Les inoxydables optimistes au look de premiers de la classe — dont le jugement et les réflexes ont été forgés lors du grand marché haussier de 2003 à 2007 — sont convaincus que les riches heures de Wall Street sont de retour et que le carry trade va continuer de booster les actions durant encore six à neuf bons mois, histoire d’aller taquiner les records historiques.
Ils se disent convaincus que si le dollar repasse d’ici quelques heures ou quelques jours sous le plancher psychologique des 1,50 euro, cela devrait déclencher un nouveau rally haussier à Wall Street. Les paris sur un Dow Jones à 10 500 points et un S&P 500 à 1 220 points restent ouverts d’ici vendredi (journée des « trois sorcières »).
▪ Les principaux détenteurs de dollars sur cette planète vont-ils observer sans réagir une camarilla de spéculateurs influents laminer la valeur du billet vert pour faire exploser le compteur de leurs bonus avant que les bulles qu’ils gonflent depuis la mi-juillet n’éclatent un beau matin ? Et pendant ce temps là, le Trésor américain fait le trottoir à Pékin pour tenter de maintenir l’économie américaine à flot !
Certains de nos lecteurs se demandent à juste raison si le voyage de Barack Obama en Chine n’a pas constitué pour Hu Jintao l’occasion de lui délivrer discrètement un message au sujet de la valeur du dollar. Et si nous avons une petite idée de la teneur dudit message.
Notre réponse est sans ambiguïté négative. Tout ce que nous savons de façon sûre, c’est que Macao a détrôné Las Vegas en nombre de machines à sous et de chiffre d’affaires sur les tables de jeu. Que les deux premières banques du monde en termes de capitalisation sont chinoises. Et que les habitants du pays sont devenus les premiers acheteurs de voitures au monde.

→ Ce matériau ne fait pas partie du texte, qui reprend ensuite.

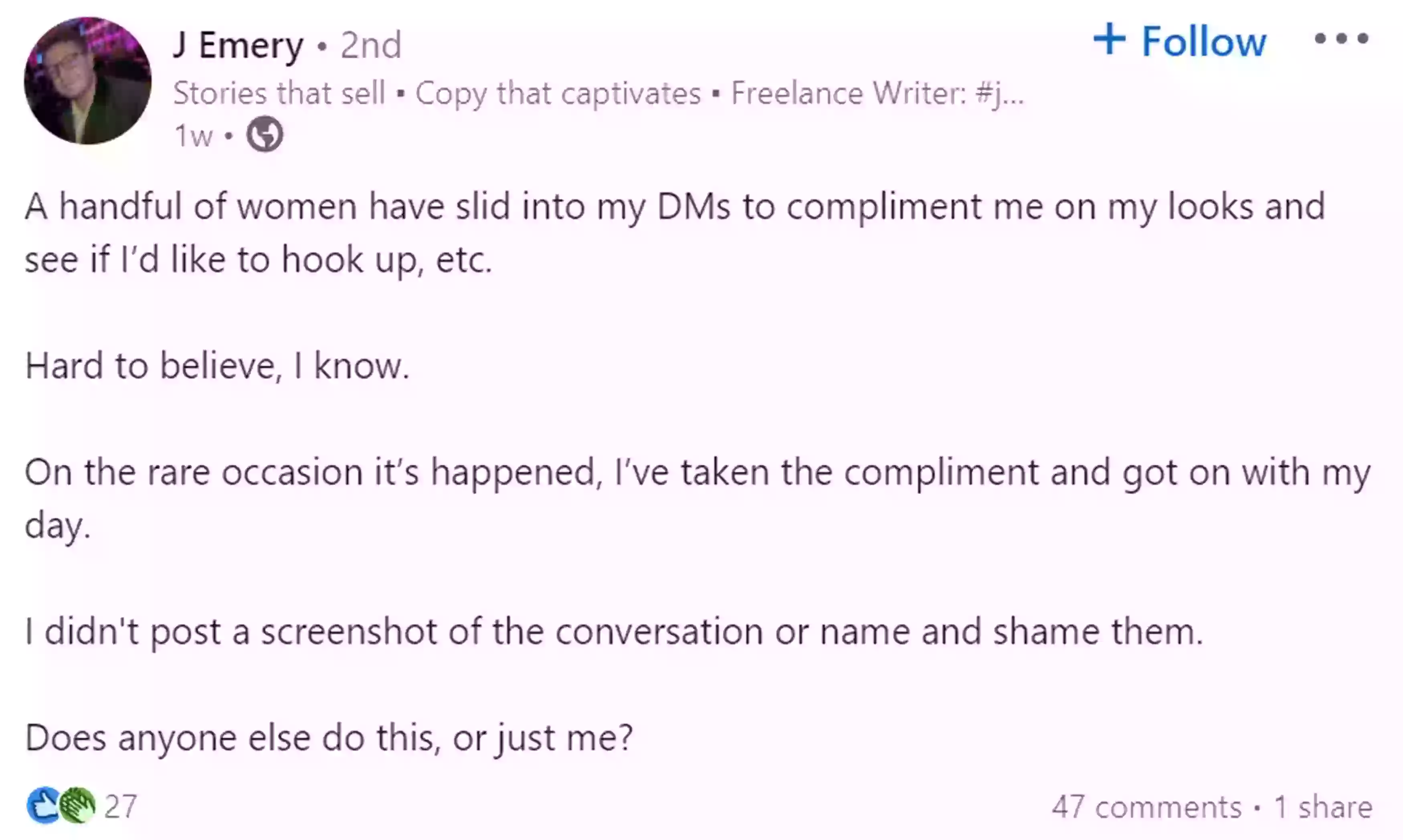Open the 47 comments
This screenshot has width=1403, height=840.
[x=1146, y=807]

Ce qu’ils vont faire de leurs énormes excédents de dollars — à part en dépenser une partie le plus vite possible — nous n’en savons rien. Deviner ce que le successeur du Grand Timonier a pu dire au président du plus grand pays débiteur de la planète relève du supplice chinois.
Cela ne nous a pas dissuadé de plancher sur ce sujet crucial, mais l’espace nous manque et nous y reviendrons en détail demain, c’est promis.